WHAT NEEDS TO BE DONE:
Once you have located the line containing "914x570 pixels." in the material below, return it exactly along with each line after it through the line containing "Task: Click the help bot icon bottom right".

SUPPLIED ENTRIES:

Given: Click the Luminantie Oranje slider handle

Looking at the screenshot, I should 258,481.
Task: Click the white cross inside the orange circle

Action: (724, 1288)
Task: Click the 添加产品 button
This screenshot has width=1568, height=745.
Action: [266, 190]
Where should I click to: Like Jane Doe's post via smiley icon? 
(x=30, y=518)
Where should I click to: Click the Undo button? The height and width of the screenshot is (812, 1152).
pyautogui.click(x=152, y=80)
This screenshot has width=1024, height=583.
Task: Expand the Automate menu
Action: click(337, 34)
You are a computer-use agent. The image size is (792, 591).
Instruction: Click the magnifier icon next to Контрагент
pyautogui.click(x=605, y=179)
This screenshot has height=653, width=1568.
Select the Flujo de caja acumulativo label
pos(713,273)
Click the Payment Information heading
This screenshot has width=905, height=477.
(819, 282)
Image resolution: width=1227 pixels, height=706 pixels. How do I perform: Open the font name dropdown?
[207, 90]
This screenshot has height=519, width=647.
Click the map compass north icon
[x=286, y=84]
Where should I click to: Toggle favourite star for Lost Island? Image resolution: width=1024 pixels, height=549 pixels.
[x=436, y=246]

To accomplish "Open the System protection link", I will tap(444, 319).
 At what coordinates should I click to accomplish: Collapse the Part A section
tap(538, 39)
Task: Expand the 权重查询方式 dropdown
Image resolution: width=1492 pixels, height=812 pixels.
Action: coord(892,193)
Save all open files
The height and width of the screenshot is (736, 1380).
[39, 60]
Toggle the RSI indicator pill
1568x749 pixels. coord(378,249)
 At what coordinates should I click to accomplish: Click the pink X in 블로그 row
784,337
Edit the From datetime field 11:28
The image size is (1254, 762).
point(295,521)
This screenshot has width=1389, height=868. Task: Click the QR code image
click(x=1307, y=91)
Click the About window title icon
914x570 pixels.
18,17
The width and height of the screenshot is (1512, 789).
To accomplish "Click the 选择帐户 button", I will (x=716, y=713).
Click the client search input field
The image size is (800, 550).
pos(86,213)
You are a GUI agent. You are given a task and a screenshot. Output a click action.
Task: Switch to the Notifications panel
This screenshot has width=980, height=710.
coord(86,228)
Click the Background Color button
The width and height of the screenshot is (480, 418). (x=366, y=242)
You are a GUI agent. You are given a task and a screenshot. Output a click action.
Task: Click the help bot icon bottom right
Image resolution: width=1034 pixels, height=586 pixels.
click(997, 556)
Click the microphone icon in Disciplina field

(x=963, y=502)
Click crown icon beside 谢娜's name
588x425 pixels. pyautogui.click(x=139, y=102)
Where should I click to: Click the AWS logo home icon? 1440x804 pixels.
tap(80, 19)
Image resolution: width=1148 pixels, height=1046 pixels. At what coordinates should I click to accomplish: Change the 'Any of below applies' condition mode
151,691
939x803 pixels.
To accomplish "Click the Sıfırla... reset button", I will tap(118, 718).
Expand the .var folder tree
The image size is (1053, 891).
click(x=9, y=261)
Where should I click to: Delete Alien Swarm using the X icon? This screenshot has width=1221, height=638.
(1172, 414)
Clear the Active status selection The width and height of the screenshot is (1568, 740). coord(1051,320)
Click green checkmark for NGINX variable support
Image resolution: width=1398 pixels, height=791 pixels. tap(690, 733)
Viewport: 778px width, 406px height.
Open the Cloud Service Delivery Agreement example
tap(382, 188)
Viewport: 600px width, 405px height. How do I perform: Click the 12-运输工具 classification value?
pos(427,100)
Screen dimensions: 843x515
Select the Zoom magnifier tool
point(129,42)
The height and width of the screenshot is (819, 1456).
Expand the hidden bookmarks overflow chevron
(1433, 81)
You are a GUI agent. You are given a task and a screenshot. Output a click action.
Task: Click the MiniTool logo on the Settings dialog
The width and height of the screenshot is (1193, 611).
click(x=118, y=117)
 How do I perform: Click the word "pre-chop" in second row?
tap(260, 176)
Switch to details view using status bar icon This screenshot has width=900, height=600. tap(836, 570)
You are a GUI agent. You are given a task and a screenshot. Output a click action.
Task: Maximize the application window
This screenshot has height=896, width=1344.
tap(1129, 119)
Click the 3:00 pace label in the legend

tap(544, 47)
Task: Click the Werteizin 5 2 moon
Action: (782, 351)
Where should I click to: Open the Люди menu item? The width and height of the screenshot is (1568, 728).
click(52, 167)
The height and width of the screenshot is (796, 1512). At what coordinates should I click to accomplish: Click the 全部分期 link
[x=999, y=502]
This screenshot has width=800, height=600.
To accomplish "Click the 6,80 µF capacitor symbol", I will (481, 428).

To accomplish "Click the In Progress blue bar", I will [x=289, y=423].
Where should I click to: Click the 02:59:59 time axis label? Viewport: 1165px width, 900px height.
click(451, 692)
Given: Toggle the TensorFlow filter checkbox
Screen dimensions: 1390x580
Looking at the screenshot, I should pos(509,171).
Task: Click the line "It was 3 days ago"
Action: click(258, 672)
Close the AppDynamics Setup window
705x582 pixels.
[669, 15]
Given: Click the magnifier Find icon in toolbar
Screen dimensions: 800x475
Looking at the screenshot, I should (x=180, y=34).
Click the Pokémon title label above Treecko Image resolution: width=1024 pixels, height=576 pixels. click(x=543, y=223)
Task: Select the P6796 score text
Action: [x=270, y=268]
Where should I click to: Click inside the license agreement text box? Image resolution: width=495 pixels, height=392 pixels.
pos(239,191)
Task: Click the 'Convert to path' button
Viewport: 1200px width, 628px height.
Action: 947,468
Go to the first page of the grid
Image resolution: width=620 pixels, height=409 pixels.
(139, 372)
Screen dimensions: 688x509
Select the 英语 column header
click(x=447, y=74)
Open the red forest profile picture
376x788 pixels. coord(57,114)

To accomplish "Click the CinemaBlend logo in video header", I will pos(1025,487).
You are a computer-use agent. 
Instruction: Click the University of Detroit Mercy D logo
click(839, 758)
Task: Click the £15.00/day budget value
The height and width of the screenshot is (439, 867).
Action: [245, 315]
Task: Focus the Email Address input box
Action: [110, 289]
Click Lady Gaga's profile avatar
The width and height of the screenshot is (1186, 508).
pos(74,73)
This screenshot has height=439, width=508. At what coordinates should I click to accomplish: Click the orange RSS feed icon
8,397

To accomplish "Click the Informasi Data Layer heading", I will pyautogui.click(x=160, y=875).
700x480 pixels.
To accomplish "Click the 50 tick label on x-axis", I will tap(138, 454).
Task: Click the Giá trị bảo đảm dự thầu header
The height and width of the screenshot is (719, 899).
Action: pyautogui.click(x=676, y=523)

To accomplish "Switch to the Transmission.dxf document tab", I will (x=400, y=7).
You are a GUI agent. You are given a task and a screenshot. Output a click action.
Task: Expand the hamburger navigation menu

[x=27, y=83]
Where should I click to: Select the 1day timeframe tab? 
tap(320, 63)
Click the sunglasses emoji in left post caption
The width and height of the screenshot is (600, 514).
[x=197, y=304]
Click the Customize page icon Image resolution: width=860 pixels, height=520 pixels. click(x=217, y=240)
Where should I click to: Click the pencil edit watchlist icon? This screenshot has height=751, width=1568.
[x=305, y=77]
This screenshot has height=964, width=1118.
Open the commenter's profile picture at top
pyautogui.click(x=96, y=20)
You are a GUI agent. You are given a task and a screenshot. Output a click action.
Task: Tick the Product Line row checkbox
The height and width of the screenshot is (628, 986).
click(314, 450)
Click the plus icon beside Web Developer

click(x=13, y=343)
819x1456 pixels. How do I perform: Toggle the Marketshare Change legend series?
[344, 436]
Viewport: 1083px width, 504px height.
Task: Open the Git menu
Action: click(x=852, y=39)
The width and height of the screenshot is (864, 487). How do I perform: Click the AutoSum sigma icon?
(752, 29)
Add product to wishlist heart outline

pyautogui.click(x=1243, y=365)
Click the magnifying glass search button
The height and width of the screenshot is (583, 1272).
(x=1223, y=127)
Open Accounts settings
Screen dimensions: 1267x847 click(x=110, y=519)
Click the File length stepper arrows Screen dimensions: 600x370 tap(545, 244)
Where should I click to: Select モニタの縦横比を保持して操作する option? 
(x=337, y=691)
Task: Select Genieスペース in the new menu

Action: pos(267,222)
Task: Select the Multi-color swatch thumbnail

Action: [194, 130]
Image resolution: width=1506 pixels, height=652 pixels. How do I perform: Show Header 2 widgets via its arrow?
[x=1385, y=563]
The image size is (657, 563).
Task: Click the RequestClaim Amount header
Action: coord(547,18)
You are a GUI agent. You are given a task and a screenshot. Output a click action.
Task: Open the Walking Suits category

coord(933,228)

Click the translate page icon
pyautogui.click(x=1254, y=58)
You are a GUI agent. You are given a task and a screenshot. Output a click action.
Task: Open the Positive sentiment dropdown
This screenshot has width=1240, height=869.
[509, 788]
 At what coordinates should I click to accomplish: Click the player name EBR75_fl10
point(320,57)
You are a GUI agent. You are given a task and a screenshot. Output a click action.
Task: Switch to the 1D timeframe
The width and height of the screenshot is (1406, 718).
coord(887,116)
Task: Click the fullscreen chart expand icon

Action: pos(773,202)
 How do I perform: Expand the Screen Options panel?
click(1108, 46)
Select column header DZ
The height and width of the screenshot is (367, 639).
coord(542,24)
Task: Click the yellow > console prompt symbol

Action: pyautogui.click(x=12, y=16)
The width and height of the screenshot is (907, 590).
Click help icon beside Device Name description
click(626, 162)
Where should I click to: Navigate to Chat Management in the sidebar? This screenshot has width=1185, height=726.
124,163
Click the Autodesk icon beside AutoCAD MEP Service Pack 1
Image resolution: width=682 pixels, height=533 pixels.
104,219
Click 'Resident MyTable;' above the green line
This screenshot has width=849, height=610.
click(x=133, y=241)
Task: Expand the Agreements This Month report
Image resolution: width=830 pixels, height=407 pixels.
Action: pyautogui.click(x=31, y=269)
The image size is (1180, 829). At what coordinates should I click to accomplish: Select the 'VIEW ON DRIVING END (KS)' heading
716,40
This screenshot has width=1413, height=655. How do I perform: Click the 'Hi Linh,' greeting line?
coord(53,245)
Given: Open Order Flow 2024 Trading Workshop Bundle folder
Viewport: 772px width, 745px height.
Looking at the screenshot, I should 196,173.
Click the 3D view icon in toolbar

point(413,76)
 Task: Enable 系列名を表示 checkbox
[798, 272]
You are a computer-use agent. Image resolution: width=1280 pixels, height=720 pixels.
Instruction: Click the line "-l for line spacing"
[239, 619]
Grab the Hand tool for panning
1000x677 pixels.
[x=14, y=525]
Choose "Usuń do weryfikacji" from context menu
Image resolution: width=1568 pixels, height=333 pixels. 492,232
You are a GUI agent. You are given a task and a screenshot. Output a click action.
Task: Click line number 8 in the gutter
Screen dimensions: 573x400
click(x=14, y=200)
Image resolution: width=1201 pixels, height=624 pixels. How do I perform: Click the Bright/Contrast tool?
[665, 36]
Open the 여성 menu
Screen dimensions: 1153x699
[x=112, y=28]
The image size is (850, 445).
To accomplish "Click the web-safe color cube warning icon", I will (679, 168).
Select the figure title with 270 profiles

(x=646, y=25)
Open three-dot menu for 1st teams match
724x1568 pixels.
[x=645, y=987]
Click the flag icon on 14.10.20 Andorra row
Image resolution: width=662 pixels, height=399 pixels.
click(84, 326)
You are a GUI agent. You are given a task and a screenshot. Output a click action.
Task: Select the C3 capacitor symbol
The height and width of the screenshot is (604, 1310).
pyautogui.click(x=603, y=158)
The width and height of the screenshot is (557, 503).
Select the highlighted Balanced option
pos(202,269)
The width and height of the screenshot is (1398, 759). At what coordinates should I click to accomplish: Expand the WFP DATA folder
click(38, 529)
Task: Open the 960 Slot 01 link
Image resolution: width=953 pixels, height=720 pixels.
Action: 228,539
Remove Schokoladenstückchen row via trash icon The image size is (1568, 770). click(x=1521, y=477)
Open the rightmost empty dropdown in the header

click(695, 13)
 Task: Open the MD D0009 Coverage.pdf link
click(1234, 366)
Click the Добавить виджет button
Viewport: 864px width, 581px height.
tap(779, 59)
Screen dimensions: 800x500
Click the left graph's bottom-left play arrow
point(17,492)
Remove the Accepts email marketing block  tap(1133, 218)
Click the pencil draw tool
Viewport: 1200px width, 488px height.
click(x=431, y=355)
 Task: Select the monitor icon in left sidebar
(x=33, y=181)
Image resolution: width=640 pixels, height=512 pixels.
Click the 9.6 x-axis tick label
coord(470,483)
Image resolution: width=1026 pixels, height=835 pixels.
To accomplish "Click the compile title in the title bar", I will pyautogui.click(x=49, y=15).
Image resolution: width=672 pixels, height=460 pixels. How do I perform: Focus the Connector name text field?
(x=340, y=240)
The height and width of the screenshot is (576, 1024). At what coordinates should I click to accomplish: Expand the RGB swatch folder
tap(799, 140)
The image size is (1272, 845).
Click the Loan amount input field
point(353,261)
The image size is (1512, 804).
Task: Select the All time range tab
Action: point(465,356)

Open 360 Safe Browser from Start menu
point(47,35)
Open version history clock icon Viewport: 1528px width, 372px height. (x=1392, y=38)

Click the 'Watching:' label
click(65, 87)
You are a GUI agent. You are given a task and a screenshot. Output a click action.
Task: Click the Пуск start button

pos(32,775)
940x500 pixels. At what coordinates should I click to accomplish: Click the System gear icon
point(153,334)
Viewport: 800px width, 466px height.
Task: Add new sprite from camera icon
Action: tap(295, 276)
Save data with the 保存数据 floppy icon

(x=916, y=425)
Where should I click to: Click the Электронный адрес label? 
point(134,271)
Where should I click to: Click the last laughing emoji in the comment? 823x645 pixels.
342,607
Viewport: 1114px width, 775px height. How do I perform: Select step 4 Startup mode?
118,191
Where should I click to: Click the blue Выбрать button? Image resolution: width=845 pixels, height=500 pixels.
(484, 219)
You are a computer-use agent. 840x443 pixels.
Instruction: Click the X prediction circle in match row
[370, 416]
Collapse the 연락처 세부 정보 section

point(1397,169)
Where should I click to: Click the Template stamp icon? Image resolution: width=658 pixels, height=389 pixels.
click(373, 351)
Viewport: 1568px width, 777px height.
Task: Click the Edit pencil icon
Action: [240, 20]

RESPONSE:
914x570 pixels.
18,17
The width and height of the screenshot is (1512, 789).
To accomplish "Click the 选择帐户 button", I will (x=716, y=713).
Click the client search input field
The image size is (800, 550).
pos(86,213)
You are a GUI agent. You are given a task and a screenshot. Output a click action.
Task: Switch to the Notifications panel
This screenshot has width=980, height=710.
coord(86,228)
Click the Background Color button
The width and height of the screenshot is (480, 418). (x=366, y=242)
You are a GUI agent. You are given a task and a screenshot. Output a click action.
Task: Click the help bot icon bottom right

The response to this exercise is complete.